Front page continuation (51) Int.Cl. ⁷ Identification code FI H01M 10/40 H01M 10/40 A // C07D 213/22 C07D 213/22 213/26 213/26 213/30 213/30 213/50 213 / 50 213/65 213/65 213/79 213/79 213/80 213/80 213/81 213/81 213/82 213/82 213/84 213/84 (56) Reference JP-A-7-118480 ( JP, 57-3374 (JP, A) JP, 8-171939 (JP, A) JP, 7-296820 (JP, A) JP, 7-6756 (JP, A) (58) ) Fields surveyed (Int.Cl. ⁷ , DB name) H01M 4/00-4/04 H01M 4/36-4/62 H01M 6/00-6/22 H01M 10/40

Claims (17)

(57) [Claims] 1. An additive to a positive electrode active material containing an N-fluoropyridinium salt, the positive electrode comprising at least one halo compound selected from the group consisting of haloalkanes, haloalkenes, N-haloamides and N-haloimides. Active material additive. 2. The halo compound having 1 to 10 carbon atoms.
The positive electrode active material additive according to claim 1, which is within the range. 3. The positive electrode active material additive according to claim 1, wherein the haloalkane and the haloalkene contain at least one iodine atom and / or bromine atom. 4. The N-haloamide is N-iodoamide or N-bromoamide, and the N-haloimide is N-haloamide.
-Iodoimide or N-bromoimide.
The positive electrode active material additive described in 1. 5. A positive electrode active material- containing composition comprising an N-fluoropyridinium salt and at least one halo compound selected from the group consisting of haloalkanes, haloalkenes, N-haloamides and N-haloimides. 6. The halo compound having 1 to 10 carbon atoms.

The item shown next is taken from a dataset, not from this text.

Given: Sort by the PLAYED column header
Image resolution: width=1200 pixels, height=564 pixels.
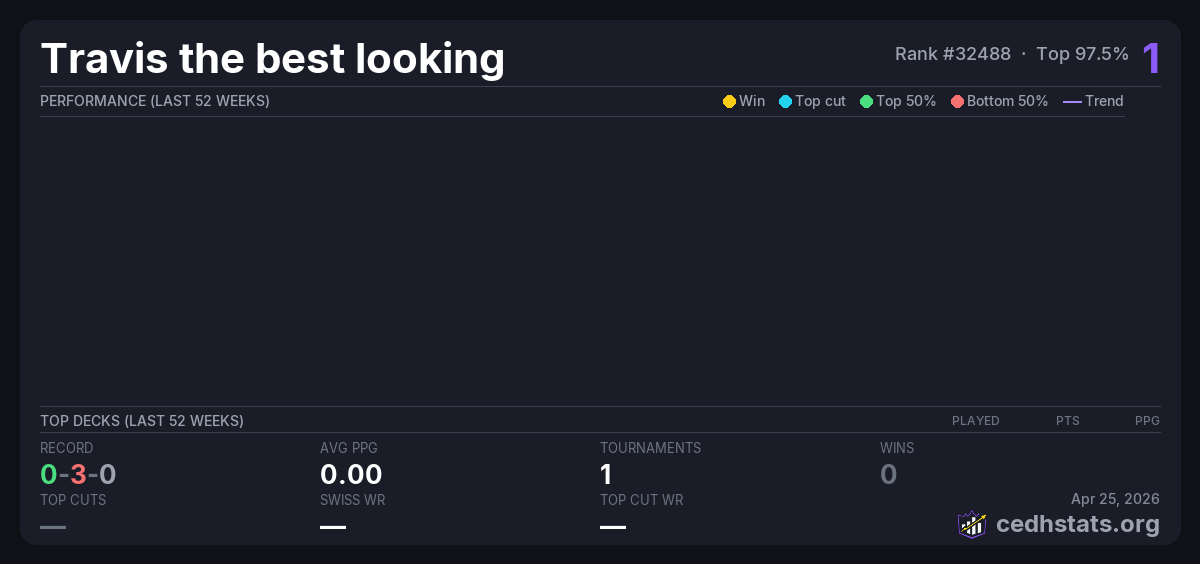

The positive electrode active material- containing composition according to claim 5, which is within the range of
Compound 7. The positive electrode active material- containing composition according to claim 5, wherein the haloalkane and the haloalkene contain at least one iodine atom and / or bromine atom. 8. The N-haloamide is N-iodoamide or N-bromoamide, and the N-haloimide is N-haloamide.

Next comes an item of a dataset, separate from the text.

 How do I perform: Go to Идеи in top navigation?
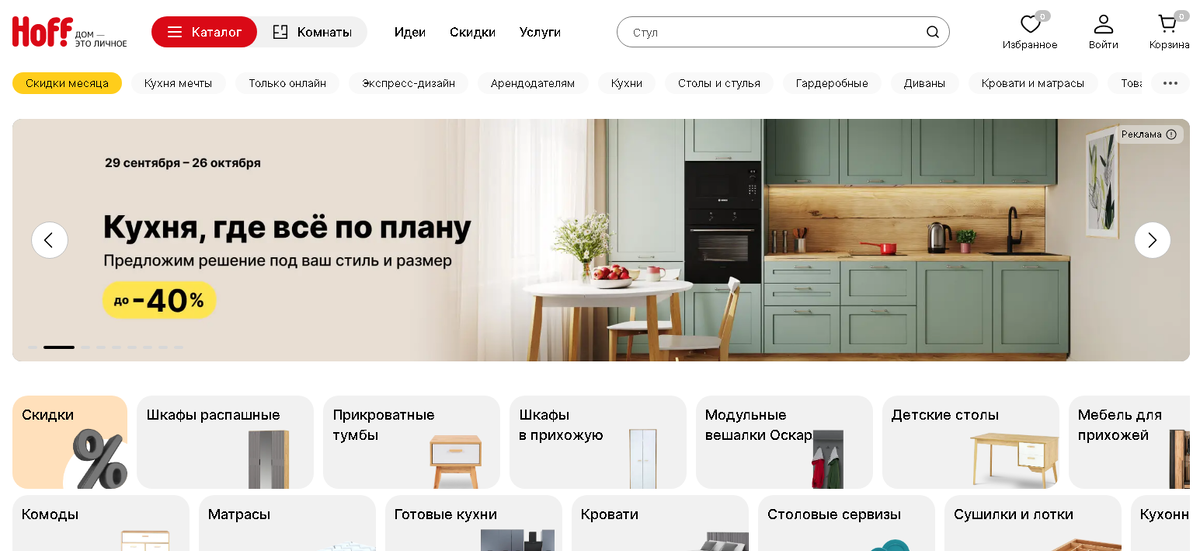click(x=410, y=32)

-Iodoimide or N-bromoimide.
The positive electrode active material- containing composition described in 1. 9. The molar ratio [(halo compound) / (N-fluoropyridinium salt)] of the halo compound to the N-fluoropyridinium salt is in the range of 0.0001 to 0.5. Positive electrode active material- containing compound described in
Thing . 10. The positive electrode active material- containing compound according to claim 5, further comprising an additive composed of a polar compound.
Thing . 11. The positive electrode active material- containing blend according to claim 10, wherein the polar compound is blended in an amount of 0.5 to 30 wt% with respect to the N-fluoropyridinium salt. 12. The positive electrode active material- containing composition according to claim 5, further comprising a conductive agent. 13. A battery using a positive electrode active material- containing composition comprising an N-fluoropyridinium salt and at least one halo compound selected from the group consisting of haloalkanes, haloalkenes, N-haloamides and N-haloimides. . 14. The battery according to claim 13, wherein the N-fluoropyridinium salt also serves as an electrolyte. 15. The battery according to claim 13, wherein the positive electrode active material- containing composition further comprising an additive composed of a polar compound is used. 16. The battery according to claim 15, wherein the polar compound is blended in an amount of 0.5 to 30% by weight with respect to the N-fluoropyridinium salt. 17. The battery according to claim 13, wherein a conductive agent is added to the positive electrode active material- containing composition.